For the most part, it was an inspiring weekend spent with social entrepreneurs and activists from around the world. Included—women who founded high-performing schools in Nepal and Tanzania, a fellow who is spearheading an effort to buy 20 million hectares for reforestation (and thus suck and store CO2 out of the atmosphere--www.weforest.com), and a 23 year old from New Jersey who is now the “mother” of twenty seven orphans in the foothills of the Himalayas.

But I found one section of the event particularly disturbing—a three hour video session portending imminent environmental doom, and asserting that the only viable choice was some undefined notion of global economic “justice”.

I used to joke about being “pro-choice on the environment”. I accept it is no joke now. I believe that the current environmental crisis is the greatest threat to life on this planet since the ice age. But I also see its potential for enabling the greatest assault on human liberty since the end of World War II.

It does not need to be this way. Both extremes in the environmental debate—those who oppose any meaningful solutions for reasons of profit, inertia or laziness, and those who see the green banner this century as a way to achieve the totalitarian nirvana they failed to achieve under the red and brown banners of the last—are at cause for this duality.

But imagine this: what if the money, effort and energy being spent to refute right-wing denials of a problem could be spent on identifying viable alternatives and choices that can make a big difference for relatively little cost in terms of money and freedom? And what if people could see a viable environmental future that doesn’t require giving up cars, air conditioning, t-bone steaks and a child’s dream of being an airline pilot? What would be possible then?

A lot would be possible. Making some choices available would take some paradigm-shifting thinking. Some of this thinking is already going on—in aviation for instance, research is underway into bean-based jet fuel and high-capacity, fuel efficient turboprop airliners.

From a food standpoint, it is only starting to be well known that chicken production is far more carbon-efficient than beef production on a kilo-by-kilo basis. People are giving up some snobbiness towards boxed wine. Japanese breweries are brewing in Canada and trucking their “imported” brews over the border to the US. And Soda Club machines (www.sodaclub.il) are becoming increasingly popular, saving dozens of plastic bottles and eliminating the shipping involved in delivering sparkling water to the home.

Will a choice-based approach be enough? Are we really too far gone? In my view, free people will never be too far gone to fight for their freedoms, and even if things become dire, some choices will remain available, even if their cost may escalate to the magnitude of real sacrifice.

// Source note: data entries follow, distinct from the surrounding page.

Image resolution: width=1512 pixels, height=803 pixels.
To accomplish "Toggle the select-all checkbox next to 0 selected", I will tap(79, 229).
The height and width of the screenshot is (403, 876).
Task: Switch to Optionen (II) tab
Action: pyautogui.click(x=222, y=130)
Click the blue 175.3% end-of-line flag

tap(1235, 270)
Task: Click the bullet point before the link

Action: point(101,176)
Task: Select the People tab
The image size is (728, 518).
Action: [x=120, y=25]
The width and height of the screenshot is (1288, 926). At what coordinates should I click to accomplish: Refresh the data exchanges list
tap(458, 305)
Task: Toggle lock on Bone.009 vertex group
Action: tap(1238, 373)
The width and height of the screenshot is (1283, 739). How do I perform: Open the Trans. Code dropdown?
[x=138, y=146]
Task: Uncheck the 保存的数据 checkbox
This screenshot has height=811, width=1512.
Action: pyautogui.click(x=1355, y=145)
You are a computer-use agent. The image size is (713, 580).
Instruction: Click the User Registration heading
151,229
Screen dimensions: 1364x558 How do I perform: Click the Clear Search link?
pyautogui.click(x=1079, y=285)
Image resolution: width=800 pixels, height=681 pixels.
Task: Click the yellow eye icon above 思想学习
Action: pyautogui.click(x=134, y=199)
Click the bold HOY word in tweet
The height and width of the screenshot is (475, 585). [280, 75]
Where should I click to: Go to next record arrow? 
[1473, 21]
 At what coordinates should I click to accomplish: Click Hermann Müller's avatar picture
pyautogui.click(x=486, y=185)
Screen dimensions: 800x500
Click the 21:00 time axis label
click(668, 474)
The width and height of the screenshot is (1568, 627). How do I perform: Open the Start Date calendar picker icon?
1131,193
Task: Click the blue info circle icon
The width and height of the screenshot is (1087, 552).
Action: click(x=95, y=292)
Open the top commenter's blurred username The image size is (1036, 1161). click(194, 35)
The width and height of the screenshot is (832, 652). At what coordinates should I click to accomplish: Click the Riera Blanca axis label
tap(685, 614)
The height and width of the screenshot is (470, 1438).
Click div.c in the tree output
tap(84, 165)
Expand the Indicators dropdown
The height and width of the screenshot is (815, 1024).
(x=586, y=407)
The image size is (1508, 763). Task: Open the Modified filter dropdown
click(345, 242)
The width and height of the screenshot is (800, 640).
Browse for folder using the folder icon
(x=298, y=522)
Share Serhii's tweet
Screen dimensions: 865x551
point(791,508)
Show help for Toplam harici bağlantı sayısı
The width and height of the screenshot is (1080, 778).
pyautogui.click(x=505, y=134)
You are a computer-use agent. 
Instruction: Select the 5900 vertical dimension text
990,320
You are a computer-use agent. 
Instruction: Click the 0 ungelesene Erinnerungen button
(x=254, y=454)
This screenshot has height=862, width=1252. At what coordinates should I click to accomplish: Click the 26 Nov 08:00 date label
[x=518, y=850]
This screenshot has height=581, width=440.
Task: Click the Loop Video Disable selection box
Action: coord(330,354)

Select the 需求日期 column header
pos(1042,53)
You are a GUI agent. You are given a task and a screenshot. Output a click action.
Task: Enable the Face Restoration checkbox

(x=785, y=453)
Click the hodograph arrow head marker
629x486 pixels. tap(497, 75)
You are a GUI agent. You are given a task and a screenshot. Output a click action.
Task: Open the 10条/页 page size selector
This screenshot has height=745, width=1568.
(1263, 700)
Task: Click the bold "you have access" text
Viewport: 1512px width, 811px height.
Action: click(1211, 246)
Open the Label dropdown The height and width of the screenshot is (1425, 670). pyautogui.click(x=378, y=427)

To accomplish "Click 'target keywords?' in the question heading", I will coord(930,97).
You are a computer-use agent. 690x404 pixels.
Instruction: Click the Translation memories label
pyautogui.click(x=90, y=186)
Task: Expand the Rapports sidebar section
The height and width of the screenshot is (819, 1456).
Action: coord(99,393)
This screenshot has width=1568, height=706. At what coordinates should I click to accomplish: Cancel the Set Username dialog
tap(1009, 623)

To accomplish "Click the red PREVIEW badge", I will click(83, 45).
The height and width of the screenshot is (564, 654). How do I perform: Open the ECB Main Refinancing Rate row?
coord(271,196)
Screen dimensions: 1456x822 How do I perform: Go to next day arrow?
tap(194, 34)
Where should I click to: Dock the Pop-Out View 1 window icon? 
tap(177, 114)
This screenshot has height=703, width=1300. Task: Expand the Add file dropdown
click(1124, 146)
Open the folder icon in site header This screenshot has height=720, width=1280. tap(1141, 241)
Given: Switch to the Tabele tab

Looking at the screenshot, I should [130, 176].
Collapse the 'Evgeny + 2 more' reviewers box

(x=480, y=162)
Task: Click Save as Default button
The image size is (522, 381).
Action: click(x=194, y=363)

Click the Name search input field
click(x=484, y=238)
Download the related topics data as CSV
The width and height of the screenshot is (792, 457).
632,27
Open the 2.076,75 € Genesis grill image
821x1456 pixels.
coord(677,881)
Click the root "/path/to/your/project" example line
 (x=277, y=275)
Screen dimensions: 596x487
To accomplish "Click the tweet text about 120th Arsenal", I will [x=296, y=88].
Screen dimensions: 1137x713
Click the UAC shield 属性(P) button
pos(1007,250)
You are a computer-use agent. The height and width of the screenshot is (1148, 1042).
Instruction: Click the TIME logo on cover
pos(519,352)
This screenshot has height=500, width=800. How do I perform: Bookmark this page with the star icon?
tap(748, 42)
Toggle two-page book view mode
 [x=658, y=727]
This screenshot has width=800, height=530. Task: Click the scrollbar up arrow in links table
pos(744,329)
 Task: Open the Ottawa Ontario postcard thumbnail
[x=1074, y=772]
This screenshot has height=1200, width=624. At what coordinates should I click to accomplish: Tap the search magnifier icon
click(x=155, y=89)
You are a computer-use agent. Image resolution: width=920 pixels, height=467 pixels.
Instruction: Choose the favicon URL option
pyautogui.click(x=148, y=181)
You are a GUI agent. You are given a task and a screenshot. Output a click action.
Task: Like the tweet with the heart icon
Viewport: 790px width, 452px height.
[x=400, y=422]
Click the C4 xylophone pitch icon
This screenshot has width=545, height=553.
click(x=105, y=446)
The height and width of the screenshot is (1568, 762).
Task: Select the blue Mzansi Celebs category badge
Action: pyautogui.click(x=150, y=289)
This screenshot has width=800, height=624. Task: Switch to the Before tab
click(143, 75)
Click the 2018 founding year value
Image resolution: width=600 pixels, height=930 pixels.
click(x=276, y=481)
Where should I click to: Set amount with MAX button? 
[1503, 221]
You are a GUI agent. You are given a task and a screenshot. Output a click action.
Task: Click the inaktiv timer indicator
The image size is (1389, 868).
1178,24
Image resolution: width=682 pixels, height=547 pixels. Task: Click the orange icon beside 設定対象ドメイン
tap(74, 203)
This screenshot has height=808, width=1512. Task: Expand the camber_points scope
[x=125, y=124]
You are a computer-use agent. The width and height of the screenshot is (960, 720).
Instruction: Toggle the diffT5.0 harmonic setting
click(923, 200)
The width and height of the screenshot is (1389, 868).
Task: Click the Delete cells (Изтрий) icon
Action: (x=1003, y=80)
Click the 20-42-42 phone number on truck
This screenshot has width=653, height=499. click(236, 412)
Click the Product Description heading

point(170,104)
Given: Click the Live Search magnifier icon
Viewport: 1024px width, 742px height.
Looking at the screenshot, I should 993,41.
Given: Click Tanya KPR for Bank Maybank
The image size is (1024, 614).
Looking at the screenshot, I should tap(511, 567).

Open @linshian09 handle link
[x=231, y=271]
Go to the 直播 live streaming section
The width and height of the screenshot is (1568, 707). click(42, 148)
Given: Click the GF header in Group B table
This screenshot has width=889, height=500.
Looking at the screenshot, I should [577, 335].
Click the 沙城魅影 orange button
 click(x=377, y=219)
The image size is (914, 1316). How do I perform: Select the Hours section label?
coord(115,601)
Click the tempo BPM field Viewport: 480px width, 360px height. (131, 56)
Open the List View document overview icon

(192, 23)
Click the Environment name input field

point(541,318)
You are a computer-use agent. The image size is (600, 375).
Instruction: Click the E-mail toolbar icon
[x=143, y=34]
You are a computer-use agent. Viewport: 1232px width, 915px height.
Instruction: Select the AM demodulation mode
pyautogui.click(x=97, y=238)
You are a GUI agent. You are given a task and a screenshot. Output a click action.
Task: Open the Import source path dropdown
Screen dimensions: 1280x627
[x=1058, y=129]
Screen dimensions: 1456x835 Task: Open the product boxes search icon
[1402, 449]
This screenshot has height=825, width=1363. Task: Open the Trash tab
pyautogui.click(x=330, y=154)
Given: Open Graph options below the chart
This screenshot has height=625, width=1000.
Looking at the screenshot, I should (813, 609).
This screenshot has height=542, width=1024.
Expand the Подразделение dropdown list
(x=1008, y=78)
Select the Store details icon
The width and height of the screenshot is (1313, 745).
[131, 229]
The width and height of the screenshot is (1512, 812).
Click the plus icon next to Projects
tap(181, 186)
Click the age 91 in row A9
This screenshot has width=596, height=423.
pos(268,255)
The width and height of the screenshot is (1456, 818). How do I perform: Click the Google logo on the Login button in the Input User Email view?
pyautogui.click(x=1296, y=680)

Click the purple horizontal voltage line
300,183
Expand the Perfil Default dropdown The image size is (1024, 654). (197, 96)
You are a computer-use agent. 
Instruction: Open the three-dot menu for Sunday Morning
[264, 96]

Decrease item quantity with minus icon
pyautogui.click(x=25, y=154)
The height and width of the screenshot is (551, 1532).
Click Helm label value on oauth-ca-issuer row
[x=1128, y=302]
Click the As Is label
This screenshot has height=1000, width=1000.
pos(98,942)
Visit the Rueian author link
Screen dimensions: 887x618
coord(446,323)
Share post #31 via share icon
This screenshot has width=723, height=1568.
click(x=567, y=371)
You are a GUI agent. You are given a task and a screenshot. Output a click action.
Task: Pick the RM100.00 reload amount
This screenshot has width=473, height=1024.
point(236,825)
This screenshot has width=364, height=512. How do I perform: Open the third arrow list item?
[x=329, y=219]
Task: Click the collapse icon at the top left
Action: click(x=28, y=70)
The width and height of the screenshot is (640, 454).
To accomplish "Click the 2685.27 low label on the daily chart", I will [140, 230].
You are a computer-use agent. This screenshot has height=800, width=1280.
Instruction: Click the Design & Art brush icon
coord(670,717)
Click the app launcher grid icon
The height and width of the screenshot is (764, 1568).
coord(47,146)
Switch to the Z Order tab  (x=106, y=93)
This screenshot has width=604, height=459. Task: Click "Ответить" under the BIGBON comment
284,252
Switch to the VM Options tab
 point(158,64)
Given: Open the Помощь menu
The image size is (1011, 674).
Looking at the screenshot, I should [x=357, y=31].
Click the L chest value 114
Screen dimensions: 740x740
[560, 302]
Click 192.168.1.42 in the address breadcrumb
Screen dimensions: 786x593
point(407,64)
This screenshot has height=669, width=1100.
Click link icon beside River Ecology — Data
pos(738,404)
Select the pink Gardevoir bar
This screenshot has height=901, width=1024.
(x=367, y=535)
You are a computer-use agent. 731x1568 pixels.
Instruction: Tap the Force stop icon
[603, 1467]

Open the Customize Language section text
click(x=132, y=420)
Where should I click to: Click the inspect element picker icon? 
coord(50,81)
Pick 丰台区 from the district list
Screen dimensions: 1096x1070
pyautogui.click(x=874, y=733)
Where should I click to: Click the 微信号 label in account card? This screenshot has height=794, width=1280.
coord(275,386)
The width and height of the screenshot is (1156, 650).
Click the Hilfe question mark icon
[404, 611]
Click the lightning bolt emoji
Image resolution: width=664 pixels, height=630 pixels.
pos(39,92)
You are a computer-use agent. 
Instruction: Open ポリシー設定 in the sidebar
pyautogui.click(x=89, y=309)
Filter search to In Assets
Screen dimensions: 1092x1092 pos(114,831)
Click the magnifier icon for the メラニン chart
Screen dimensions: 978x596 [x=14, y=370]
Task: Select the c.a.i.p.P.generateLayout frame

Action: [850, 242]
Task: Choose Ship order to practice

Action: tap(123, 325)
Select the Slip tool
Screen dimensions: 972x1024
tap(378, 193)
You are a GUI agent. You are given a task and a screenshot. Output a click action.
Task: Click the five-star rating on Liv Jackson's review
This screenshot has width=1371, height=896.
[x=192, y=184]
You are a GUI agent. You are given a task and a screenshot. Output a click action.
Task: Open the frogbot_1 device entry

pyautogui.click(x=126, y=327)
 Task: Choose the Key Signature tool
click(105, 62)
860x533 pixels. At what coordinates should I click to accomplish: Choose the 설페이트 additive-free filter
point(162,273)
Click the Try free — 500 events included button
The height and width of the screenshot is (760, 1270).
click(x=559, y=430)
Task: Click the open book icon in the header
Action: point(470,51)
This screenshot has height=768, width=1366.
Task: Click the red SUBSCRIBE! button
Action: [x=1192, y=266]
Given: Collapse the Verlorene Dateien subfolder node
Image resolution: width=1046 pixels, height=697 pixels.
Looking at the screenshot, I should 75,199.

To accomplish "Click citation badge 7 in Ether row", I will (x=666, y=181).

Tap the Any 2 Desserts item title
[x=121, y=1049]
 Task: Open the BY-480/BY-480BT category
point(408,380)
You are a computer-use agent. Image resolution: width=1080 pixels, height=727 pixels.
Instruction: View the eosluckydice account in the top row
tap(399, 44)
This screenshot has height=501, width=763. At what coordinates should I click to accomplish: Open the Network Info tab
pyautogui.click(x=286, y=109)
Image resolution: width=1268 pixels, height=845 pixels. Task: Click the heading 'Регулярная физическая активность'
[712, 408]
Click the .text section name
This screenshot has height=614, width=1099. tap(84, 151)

But at the same time, we also have the right to ask whether the world envisaged by those who place an environmentalist (and/or redistributionist) agenda ahead of human liberty is one that would be worth surviving in. And we certainly have the right to ask if there are indeed other ways of saving the planet that preserve those things we think make life worth living.

3 comments:

Mike Klein said...

At least you still admit to being a Communist, Gianluigi... :)

Steve said...

I had totally forgotten about that joke :) What's your view on the recent emails that were hacked. While I do feel that the published emails were "cherry picked" I also think that all emails related to the implied data falsification should be released in the spirit of transparency.

Anonymous said...

Yes Mike, I have thought myself since our UW days that environmentalism in extremis was crypto-socialism/communism -- a demand to deny human nature as it really is for the putative sake of nature/environment. What communists could not objectify in human nature for their desire to deny it they are attempting to use "nature" as an objective substitute to ground the denial. Obviously, for some being green is a stalking horse for other social agendas.

Also, as I have posted before, I am a skeptic regarding global warming. In as much as the theory of gasses resulting in heat capture in the atmosphere is sound, there is still no way to make an emperical correlation of cause and effect. The time scale required is too great to actually quantify effect. For that I would agree we could err on the side of assumption -- I don't see a harm --obviously certainly environmentally. But we will do so as a profit opportunity -- for big business to reap the benefits of retooling our energy infrastructure. That way the current profit stakeholders retain their place.

Anyway, climate change is natural and inevitable. The policy debate between extremists on either side would be interesting to recast to the last ice age -- interesting to see arguments against its effects either way (didn't the discovery and use of fire, what with all its carbon emissions ...?). The fact of the matter is that we will have to adapt and that results in some interests losing and others winning or even emerging. Hence the hopes of communists tumescent once again.